Flight of the Flux 2 - Debugging Caveats

Engineering | Simon Baslé | April 16, 2019 | ...

This blog post is the second in a series of posts that aim at providing a deeper look into Reactor's more advanced concepts and inner workings.

It is derived from my Flight of the Flux talk, which content I found to be more adapted to a blog post format.

I'll update the table below with links when the other posts are published, but here is the planned content:

Assembly vs Subscription
Debugging caveats (this post)
Hopping Threads and Schedulers
Inner workings: work stealing
Inner workings: operator fusion

If you're missing an introduction to Reactive Streams and the basic concepts of Reactor, head out to the site's learning section and the reference guide.

Without further ado, let's jump in:

Debugging in a Reactive World

Switching from an imperative, blocking paradigm to a reactive, non-blocking one brings benefits but also comes with some caveats. One of these is the debugging experience. Why is that?

Primarily because you've learned to rely on the good old stacktrace, but suddenly this invaluable tool becomes far less valuable due to the asynchronous aspect of reactive programming. This is not specific to reactive programming though: as soon as you introduce asynchronous code, you create a boundary in the program between the code that schedules and the code that asynchronously executes.

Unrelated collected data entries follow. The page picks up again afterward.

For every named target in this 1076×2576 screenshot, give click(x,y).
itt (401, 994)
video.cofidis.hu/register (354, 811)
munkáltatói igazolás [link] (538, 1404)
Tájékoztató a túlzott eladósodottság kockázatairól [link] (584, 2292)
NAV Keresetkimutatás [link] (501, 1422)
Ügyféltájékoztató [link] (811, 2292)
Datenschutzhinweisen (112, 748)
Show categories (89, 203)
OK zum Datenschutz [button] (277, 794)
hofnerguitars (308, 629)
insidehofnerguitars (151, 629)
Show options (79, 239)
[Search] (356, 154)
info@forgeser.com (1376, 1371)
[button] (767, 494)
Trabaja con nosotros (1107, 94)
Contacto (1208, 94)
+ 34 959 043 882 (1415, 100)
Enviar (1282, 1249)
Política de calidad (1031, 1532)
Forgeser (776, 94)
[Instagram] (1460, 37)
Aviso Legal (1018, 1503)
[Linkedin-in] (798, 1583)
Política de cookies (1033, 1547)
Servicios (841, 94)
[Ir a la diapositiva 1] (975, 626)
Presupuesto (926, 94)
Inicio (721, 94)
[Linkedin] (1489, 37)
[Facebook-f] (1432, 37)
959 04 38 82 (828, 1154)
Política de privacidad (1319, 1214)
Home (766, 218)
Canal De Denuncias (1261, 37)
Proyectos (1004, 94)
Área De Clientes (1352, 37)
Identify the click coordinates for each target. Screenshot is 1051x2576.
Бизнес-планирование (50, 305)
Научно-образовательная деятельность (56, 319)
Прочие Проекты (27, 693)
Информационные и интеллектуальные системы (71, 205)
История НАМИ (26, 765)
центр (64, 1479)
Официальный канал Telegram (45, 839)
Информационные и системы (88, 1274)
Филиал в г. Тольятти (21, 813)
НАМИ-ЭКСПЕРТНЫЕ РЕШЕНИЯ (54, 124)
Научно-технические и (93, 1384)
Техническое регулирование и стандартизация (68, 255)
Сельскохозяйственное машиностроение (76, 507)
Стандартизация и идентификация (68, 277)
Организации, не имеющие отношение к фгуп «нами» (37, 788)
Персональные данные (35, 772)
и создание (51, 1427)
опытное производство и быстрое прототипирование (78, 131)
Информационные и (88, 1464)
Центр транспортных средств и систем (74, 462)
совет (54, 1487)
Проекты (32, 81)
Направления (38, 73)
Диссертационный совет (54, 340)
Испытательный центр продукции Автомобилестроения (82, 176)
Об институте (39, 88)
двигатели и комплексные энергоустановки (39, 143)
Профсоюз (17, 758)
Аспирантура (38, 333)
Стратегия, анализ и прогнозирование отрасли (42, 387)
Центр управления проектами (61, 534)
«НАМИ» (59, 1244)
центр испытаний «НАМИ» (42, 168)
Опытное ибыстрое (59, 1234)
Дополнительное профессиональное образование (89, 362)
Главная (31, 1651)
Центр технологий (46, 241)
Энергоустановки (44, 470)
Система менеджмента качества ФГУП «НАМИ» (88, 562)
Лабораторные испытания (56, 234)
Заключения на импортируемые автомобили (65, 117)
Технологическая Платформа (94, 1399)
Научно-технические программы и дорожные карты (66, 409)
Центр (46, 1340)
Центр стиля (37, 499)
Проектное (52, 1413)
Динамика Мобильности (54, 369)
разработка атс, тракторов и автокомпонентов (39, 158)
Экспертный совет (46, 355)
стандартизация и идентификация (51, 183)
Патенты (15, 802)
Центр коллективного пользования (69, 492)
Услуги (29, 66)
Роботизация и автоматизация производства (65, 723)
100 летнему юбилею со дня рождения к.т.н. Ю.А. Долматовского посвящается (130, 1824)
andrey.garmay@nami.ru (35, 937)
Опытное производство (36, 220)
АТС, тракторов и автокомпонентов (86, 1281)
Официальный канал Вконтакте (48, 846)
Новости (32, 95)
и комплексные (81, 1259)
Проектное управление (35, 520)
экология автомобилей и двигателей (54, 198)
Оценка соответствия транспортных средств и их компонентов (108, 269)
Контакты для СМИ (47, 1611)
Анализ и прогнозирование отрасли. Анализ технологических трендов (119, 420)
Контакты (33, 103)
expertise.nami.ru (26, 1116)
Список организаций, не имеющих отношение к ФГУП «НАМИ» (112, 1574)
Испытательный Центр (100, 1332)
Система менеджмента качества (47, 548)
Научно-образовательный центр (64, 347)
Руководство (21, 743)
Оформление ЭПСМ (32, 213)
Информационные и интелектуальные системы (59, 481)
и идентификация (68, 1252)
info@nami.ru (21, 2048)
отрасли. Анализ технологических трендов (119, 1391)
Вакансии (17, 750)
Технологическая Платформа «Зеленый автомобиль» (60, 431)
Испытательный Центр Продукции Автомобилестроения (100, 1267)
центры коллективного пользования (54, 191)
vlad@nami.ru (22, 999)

Demonstrating the issue with vanilla async code

Let's take an example with an ExecutorService and a Future (no Reactor code here):

	private static void imperative() throws ExecutionException, InterruptedException {
		final ScheduledExecutorService executor =
				Executors.newSingleThreadScheduledExecutor();

		int seconds = LocalTime.now().getSecond();
		List<Integer> source;
		if (seconds % 2 == 0) {
			source = IntStream.range(1, 11).boxed().collect(Collectors.toList());
		}
		else if (seconds % 3 == 0) {
			source = IntStream.range(0, 4).boxed().collect(Collectors.toList());
		}
		else {
			source = Arrays.asList(1, 2, 3, 4);
		}

		executor.submit(() -> source.get(5))  //line 76
		        .get();
	}

This example is a bit contrived, but let's imagine that we have these two out of three path in the code that can lead to the asynchronous task throwing an IndexOutOfBoundsException... How helpful would the stacktrace be?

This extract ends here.